Planning for Agile Projects Flashcards
(36 cards)
Affinity estimating
Way of grouping user stories into similar categories or collections. For example, in IT we may group by hardware, software, data and network. Groups similar stories and then uses relative estimating for the stories.
Agile discovery
Means the project team discovers through experiments and innovation the best approach to accomplish their work
Architectural spike
Is experimentation that the team performs early in the project to prove that what they’re trying to accomplish in the project is feasible, it’s a proof of concept exercise. It’s a time boxed effort to test your approach, make sure you have the right architecture and approach to build the software.
Ceremonies
Are the meetings and events in an agile project. Include sprint planning meetings, daily standup meetings, iteration reviews, and iteration retrospectives.

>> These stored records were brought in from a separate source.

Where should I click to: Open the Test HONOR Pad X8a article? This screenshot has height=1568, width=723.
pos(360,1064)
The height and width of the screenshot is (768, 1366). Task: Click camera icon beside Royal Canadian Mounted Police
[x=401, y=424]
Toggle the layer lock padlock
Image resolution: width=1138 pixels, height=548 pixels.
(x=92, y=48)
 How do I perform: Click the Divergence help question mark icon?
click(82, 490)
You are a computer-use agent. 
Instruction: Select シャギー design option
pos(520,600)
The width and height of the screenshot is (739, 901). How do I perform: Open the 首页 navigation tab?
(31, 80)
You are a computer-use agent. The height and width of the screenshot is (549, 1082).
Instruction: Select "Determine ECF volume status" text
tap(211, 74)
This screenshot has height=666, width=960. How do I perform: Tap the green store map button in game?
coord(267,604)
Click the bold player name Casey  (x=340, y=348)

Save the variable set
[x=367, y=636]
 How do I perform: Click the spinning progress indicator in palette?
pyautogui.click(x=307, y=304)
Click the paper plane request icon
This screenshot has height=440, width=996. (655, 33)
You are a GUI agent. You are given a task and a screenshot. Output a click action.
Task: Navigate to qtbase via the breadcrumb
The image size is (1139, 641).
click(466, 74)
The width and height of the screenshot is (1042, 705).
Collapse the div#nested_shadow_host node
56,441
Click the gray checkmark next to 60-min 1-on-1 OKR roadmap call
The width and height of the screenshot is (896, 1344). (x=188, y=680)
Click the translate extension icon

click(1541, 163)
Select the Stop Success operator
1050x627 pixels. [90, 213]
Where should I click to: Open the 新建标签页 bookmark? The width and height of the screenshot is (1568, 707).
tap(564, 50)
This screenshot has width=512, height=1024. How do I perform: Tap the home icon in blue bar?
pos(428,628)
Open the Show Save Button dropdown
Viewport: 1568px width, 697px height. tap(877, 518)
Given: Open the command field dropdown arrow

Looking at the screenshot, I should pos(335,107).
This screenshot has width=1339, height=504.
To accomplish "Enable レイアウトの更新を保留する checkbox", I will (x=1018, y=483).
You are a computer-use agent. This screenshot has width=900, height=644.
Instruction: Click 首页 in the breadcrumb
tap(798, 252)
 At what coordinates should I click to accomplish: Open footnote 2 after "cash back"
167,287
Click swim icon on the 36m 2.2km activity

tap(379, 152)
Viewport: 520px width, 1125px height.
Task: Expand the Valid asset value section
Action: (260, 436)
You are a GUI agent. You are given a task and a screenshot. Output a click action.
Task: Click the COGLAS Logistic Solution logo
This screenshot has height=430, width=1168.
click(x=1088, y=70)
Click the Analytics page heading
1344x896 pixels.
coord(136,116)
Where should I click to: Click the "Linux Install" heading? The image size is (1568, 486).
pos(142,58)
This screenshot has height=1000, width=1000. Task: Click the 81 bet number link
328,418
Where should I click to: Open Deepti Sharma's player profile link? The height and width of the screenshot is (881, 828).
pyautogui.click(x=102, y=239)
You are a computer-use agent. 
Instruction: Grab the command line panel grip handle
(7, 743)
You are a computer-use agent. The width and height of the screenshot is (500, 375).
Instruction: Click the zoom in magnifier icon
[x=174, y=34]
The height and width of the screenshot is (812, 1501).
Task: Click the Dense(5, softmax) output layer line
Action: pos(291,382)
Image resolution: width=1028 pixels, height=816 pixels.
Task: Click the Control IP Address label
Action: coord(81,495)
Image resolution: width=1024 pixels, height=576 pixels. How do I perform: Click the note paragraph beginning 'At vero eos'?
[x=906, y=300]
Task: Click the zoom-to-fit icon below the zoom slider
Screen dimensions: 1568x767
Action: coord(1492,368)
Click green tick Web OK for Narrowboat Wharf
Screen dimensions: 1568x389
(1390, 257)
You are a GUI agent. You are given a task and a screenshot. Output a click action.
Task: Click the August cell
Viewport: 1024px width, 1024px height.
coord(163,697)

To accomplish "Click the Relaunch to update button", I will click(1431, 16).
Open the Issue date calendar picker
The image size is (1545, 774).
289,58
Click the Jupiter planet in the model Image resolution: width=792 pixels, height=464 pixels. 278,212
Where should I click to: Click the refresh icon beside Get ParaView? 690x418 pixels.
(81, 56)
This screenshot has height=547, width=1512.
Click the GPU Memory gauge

Course-grained requirements
Are high level chunky descriptions of the project requirements
Cone of uncertainty
Describes how a large range of uncertainty exists at the beginning of the project and over time with experience the cone becomes smaller and smaller because certainty increases.
Convergence graphs
Shows how initial estimates are flawed and over time, with progressive elaboration, that the range of variance gets smaller and smaller and the certainty of estimates increases
Epics
Large user stories that are too large for just one iteration. Epics can span diff projects in some cases. Epics are placeholders for a collection of 5 or more related user stories.
Fibonacci sequence
Pattern of numbers where each number is the sum of the two preceding numbers. For example, zero plus one equals one. One plus one equals two. And so on… think of the shell
Fine-grained requirements
Much more detailed and particular and are specific on acceptability requirements
First time, first-use penalty
Describes a condition where the project team has never done this type of work. Penalty is the work may take longer and/or cost more than anticipated
Ideal time
Describes the ideal amount of time it will take to create the items in the backlog. This estimate doesn’t consider interruptions or delays in the project work.
INVEST
Is a use story acronym to confirm that user stories are Independent Negotiable Valuable Estimable Small Testable
Iteration backlog
Is the backlog of use stories the team has selected to accomplish in the current iteration
Iteration H
Is called thus because it’s the iteration that involves hardening or a hardening sprint to clean up and stabilize the code. It helps wrap up the project for release and it’s all about stabilizing the code and refactoring everything for a good clean release.
Iteration zero
Is the first iteration or sprint where the team establishes the development environment. The team builds out the test servers, databases, and preparing for JUnit or NUnit testing. It’s also where your team will establish continuous integration architecture, design team rules, and if co-located setup the war room.
Parkinson’s law
States that work expands to fill the time allotted to it. Describes the danger of including padding in estimate sizes as it’ll always expand to what it’s given.
Planning poker
Uses cards with the Fibonacci sequence of 1,2,3,5,8. PM and team look at each user story and everyone privately choses whichever poker card they think correctly sizes the story. Everyone flips cards. then in unison and discussion about how to size from there.
Product boxes
Is a mockup of your project solution as if it were for sale and contained in a product box on a store shelf. The product box show the value of what the project is creating. It’s a way of visualizing what the top features of the product are.
Product roadmap
Big picture of the functionality the team’s deliverables and how that satisfies the product vision.
Product vision
Summary to communicate the project’s end goal. Vision statement describes how the project’s product will differ from competitor’s products and support the overall strategy of the organization.
Progressive elaboration
Is an adaptive planning technique that starts with a broad idea of the project and breaks it down into smaller and smaller items and components as the project progresses.
Release plan
Defines a set of requirements that when completed may be released. Determines when we are going to have releases available. Project manager, product owner, and project team determine the next set of functionalities that can be released as part of an incremental approach.
Risk-based spike
Is a brief investigation the team performs early in the project to identify and test risks within the project.